- Task goal -
From the abstract below on stomatal cavity pH, reproduce word for word the passage between "Unveiling the guard" and "65366, Geisenheim, Germany.", inclusive.

- Extracted text -

Unveiling the guard cell response: how a transient pH shift in the stomatal cavity orchestrates guard cell stress adaptation through proteomic and transcriptomic reprogramming

Philipp Meyer and Christoph-Martin Geilfus
Department of Soil Science and Plant Nutrition, Hochschule Geisenheim University, Von-Lade-Straße 1, 65366, Geisenheim, Germany.

Changes in stomatal cavity pH are crucial for stomatal function in response to environmental cues. This study investigates transient salinity-induced apoplastic pH (pHapo) increases in Vicia faba stomatal cavities, analyzing downstream effects via GC transcriptomics and proteomics. Employing spatiotemporal real-time pHapo quantification, NaCl-induced pHapo transients were imaged in the leaf and GC apoplast. To isolate pHapo effects from salt-ion effects, artificially induced pHapo shifts with a MOPSO buffer at pH 6.5 were investigated alongside NaCl-induced alkalinization. Proteomic analysis identified 20 proteins in GC linked to decreased proton concentration, including HSP70, pectin acetylesterase, and EDGP, essential for stress response and cell wall stabilization. Transcriptomic analysis revealed 17 pHapo-responsive transcripts in GC, highlighting beta-1,3-galactosyltransferase and integrin-linked kinase 1, a negative stress regulator. The common functions of the identified proteins and transcripts likely enhance GC resilience under environmental stress, aiding cell wall stabilization and stress-responsive signaling. This study provides insights into how GC perceive environmental cues through proton concentration changes in the leaf apoplast and the resulting downstream responses in the GC symplast.

- Stored data -
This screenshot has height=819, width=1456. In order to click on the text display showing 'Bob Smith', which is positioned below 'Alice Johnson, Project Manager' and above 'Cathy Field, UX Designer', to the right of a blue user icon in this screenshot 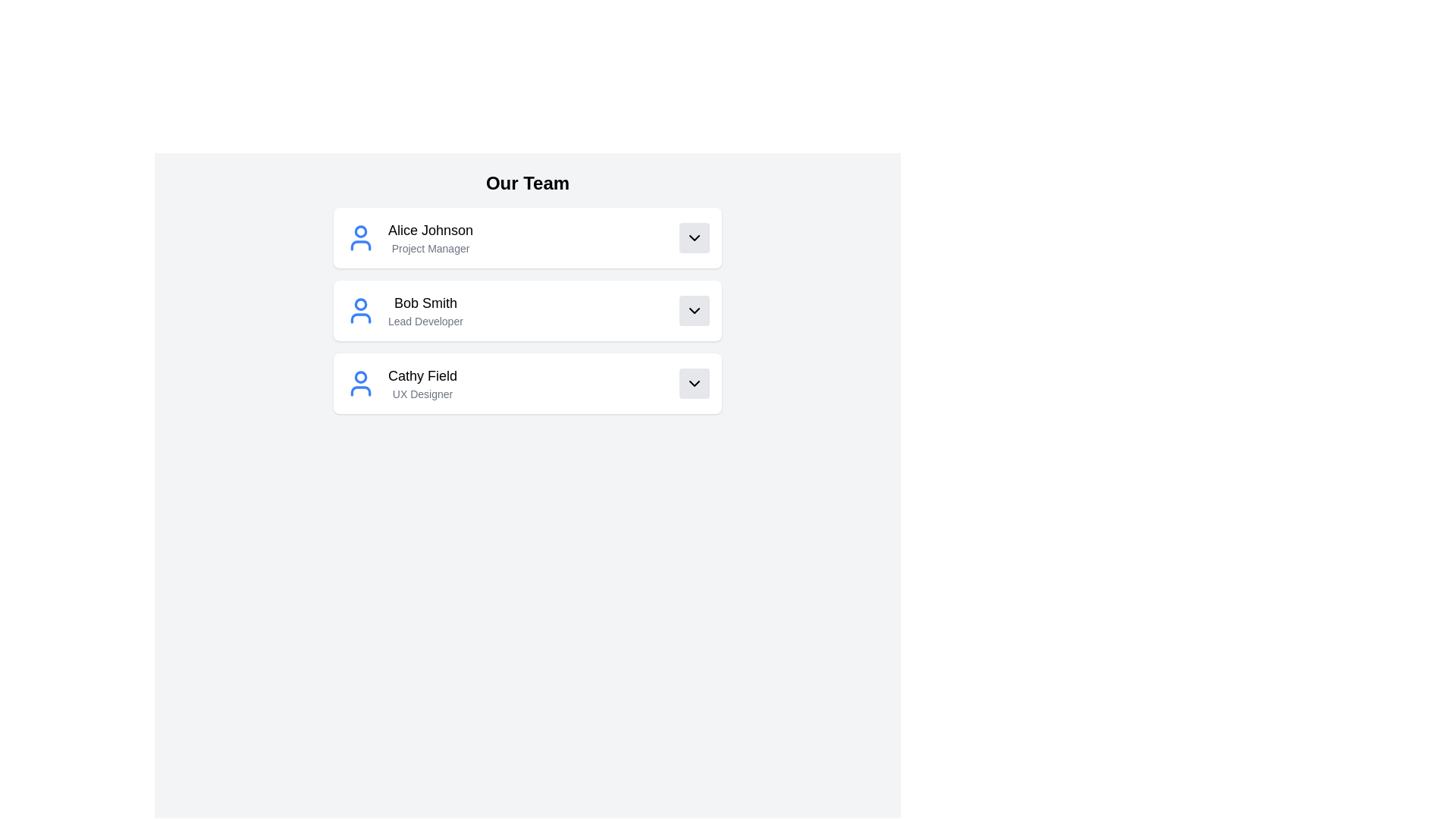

- Solution for this exercise -
Unveiling the guard cell response: how a transient pH shift in the stomatal cavity orchestrates guard cell stress adaptation through proteomic and transcriptomic reprogramming

Philipp Meyer and Christoph-Martin Geilfus
Department of Soil Science and Plant Nutrition, Hochschule Geisenheim University, Von-Lade-Straße 1, 65366, Geisenheim, Germany.